Richard Ingrams’s Week: Low pension, no savings – no wonder OAPs are drinking

Share
Related Topics

It makes a welcome change, after hearing for months about teenage binge drinkers, to be told about OAPs behaving in exactly the same way.

And in this instance, there is no likelihood of reading that it is the parents who are to blame – though, in some cases, I suppose you could blame the children, which again would make a nice change.

In seeking to explain why something is happening, it is quite often possible simply to link up disconnected stories appearing in the press at the same time. Thus it is with the oldie binge drinkers whose growing numbers are currently worrying the authorities, not to mention the NHS.

One story this week tells us that more and more pensioners are suffering as a direct result of the sudden and dramatic reduction in their savings. When you are lucky to get a return of 1 per cent from a savings account, this is hardly surprising.

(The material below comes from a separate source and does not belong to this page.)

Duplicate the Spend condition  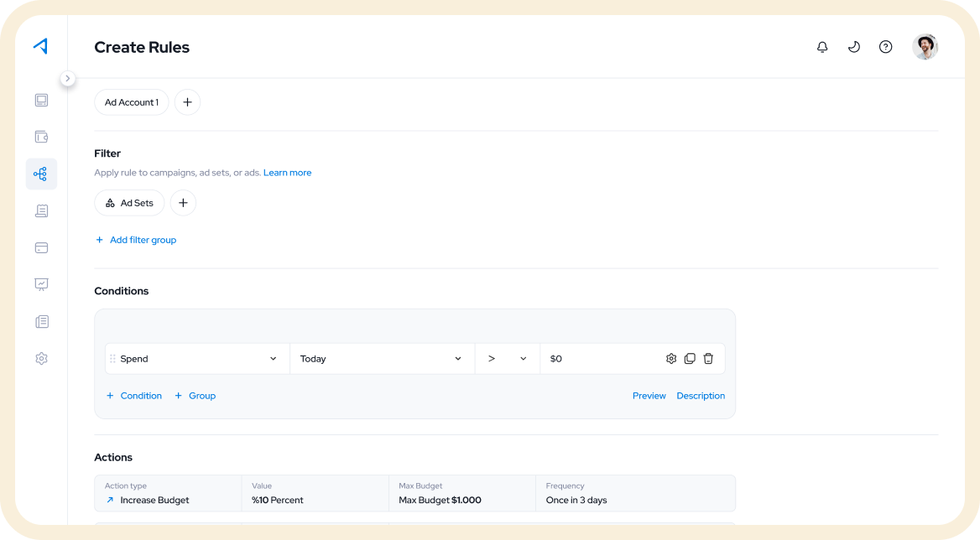(x=690, y=359)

Their pensions are also being hit for the same reason. But anyone who is thinking of carrying on working would take no comfort at all from another of this week's stories: pensioners who are campaigning to gain the right to work beyond retirement age have had their case rejected by the European Court of Justice.

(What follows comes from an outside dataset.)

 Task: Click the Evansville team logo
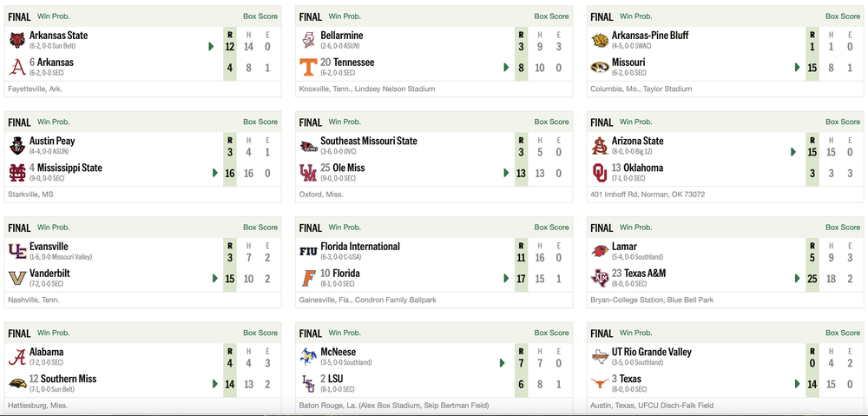pyautogui.click(x=16, y=251)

So it looks as if it will only be the Fred Goodwins of this world who can be assured of a comfortable retirement starting, in his case, at the age of 50. But faced with such flagrant injustices and hardships, is it at all surprising that so many oldies are taking to the bottle?

What a spectacle over Gandhi

An Indian business tycoon has paid more than £1m for a job lot of Mahatma Gandhi's possessions including his spectacles. Vijay Mallya is head of a huge conglomerate that includes Kingfisher Beer and Kingfisher Airlines. He claims to be acting out of patriotic motives in insuring that the Gandhi relics are returned to his native land.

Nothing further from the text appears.